Note: To use args and kwargs as dictionary keys, they must be hashable, which basically means that they must be immutable. Variable args is already a tuple, which is fine, but kwargs have to be converted. One way is invoke tuple(sorted(kwargs.items())).

Example solution

import functools

def memoize(func):
    """
    >>> @memoize
    ... def f(*args, **kwargs):
    ...     ans = len(args) + len(kwargs)
    ...     print(args, kwargs, '->', ans)
    ...     return ans
    >>> f(3)
    (3,) {} -> 1
    1
    >>> f(3)
    1
    >>> f(*[3])
    1
    >>> f(a=1, b=2)
    () {'a': 1, 'b': 2} -> 2
    2
    >>> f(b=2, a=1)
    2
    >>> f([1,2,3])
    ([1, 2, 3],) {} -> 1
    1
    >>> f([1,2,3])
    ([1, 2, 3],) {} -> 1
    1
    """
    func.cache = {}
    def wrapper(*args, **kwargs):
        key = (args, tuple(sorted(kwargs.items())))
        try:
            ans = func.cache[key]
        except TypeError:
            # key is unhashable
            return func(*args, **kwargs)
        except KeyError:
            # value is not present in cache
            ans = func.cache[key] = func(*args, **kwargs)
        return ans
    return functools.update_wrapper(wrapper, func)

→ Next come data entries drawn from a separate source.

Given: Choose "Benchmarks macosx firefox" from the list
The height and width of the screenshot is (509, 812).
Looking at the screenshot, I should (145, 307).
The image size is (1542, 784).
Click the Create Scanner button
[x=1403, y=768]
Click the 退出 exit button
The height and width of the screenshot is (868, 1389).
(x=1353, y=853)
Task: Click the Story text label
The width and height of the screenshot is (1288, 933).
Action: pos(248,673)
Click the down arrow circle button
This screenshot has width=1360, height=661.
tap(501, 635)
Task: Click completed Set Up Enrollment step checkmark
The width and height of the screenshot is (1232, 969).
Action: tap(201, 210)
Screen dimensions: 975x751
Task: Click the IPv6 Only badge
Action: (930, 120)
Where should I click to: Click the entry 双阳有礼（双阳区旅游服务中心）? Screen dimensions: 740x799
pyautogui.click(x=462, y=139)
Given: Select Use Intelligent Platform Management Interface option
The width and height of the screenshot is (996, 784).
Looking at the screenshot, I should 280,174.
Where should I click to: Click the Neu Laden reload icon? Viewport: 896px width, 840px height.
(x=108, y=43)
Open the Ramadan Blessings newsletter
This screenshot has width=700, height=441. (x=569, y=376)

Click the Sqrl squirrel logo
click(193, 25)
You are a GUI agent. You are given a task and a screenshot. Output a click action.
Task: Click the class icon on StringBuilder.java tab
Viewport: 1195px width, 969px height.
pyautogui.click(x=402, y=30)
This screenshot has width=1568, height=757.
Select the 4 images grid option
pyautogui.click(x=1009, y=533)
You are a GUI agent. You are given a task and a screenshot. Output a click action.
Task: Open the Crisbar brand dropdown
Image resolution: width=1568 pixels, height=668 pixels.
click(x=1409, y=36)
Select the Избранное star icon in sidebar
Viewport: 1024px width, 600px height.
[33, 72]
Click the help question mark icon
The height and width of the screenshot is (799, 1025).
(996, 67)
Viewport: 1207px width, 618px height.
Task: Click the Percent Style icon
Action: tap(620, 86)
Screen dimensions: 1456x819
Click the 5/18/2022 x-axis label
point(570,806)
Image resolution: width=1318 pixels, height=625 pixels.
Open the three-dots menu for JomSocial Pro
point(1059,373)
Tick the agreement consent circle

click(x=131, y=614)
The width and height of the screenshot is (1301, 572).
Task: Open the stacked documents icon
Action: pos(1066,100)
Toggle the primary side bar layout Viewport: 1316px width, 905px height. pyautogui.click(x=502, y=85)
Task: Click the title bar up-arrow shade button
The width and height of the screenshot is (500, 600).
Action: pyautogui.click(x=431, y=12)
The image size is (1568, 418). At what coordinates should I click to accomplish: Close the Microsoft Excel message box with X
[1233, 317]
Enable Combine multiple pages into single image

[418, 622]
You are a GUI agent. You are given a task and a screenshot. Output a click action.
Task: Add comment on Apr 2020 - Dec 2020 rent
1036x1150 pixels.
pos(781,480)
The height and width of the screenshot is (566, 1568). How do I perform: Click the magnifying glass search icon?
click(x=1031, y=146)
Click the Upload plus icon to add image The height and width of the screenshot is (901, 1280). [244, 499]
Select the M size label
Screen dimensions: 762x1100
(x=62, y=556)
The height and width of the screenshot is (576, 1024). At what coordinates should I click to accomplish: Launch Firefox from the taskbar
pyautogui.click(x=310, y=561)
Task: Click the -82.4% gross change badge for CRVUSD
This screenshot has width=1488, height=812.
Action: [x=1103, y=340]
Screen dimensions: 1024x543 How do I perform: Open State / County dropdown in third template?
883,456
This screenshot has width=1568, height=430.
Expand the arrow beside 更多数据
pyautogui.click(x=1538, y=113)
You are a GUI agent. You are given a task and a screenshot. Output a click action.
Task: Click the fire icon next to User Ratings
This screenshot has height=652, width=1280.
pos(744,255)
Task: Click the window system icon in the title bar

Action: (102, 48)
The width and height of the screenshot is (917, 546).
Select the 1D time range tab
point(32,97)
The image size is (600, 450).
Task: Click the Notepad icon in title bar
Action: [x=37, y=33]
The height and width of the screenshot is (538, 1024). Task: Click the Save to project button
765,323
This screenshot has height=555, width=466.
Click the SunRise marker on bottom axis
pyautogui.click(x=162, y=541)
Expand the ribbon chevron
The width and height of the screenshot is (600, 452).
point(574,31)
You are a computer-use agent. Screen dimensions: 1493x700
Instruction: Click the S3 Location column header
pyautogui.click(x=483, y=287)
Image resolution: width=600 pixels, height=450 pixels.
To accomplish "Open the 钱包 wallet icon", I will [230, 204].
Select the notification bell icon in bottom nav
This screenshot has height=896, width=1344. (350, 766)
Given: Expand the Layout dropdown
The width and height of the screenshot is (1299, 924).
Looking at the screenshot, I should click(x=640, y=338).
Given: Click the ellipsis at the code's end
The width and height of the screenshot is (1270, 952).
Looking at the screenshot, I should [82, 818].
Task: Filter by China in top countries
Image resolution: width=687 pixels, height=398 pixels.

Exercise D5 (15 min) [really optional]

Modify deprecated2 (see the lecture slides) to take an optional argument — a function to call instead of the original function::

>>> def eot_new(): return 'EOT NEW'
>>> @deprecated3('using eot_new not {func.__name__}', eot_new)
... def eot(): return 'EOT'
...
>>> eot()
using eot_new not eot
'EOT NEW'

Exercise X1 [good for a laugh]

Execute the following code and explain the result.

f = lambda: map((yield), range(10))
for x in f(): print x

Answer

The lambda is equivalent to the following code:

def f():
    return map((yield), range(10))

The yield is executed first, and it returns something (dependent on the way that the generator is used):

def f():
    x = yield
    return map(x, range(10))

Since we are calling f() from a for loop, we use .next(), not .send(), so it is equivalent to:

def f():
    yield
    return map(None, range(10))

which is equivalent to (because map simply creates a list if None is given as the first argument):

def f():
    yield
    return range(10)

which in turn is equivalent to:

def f():
    yield

because the return value from a generator is ignored.

In case of a normal function, the final return wouldn't be allowed, because it doesn't make sense to return things from a generator function. In case of a lambda function, it's not possible to tell Python to ignore the return value, so the yield is allowed, but confusing.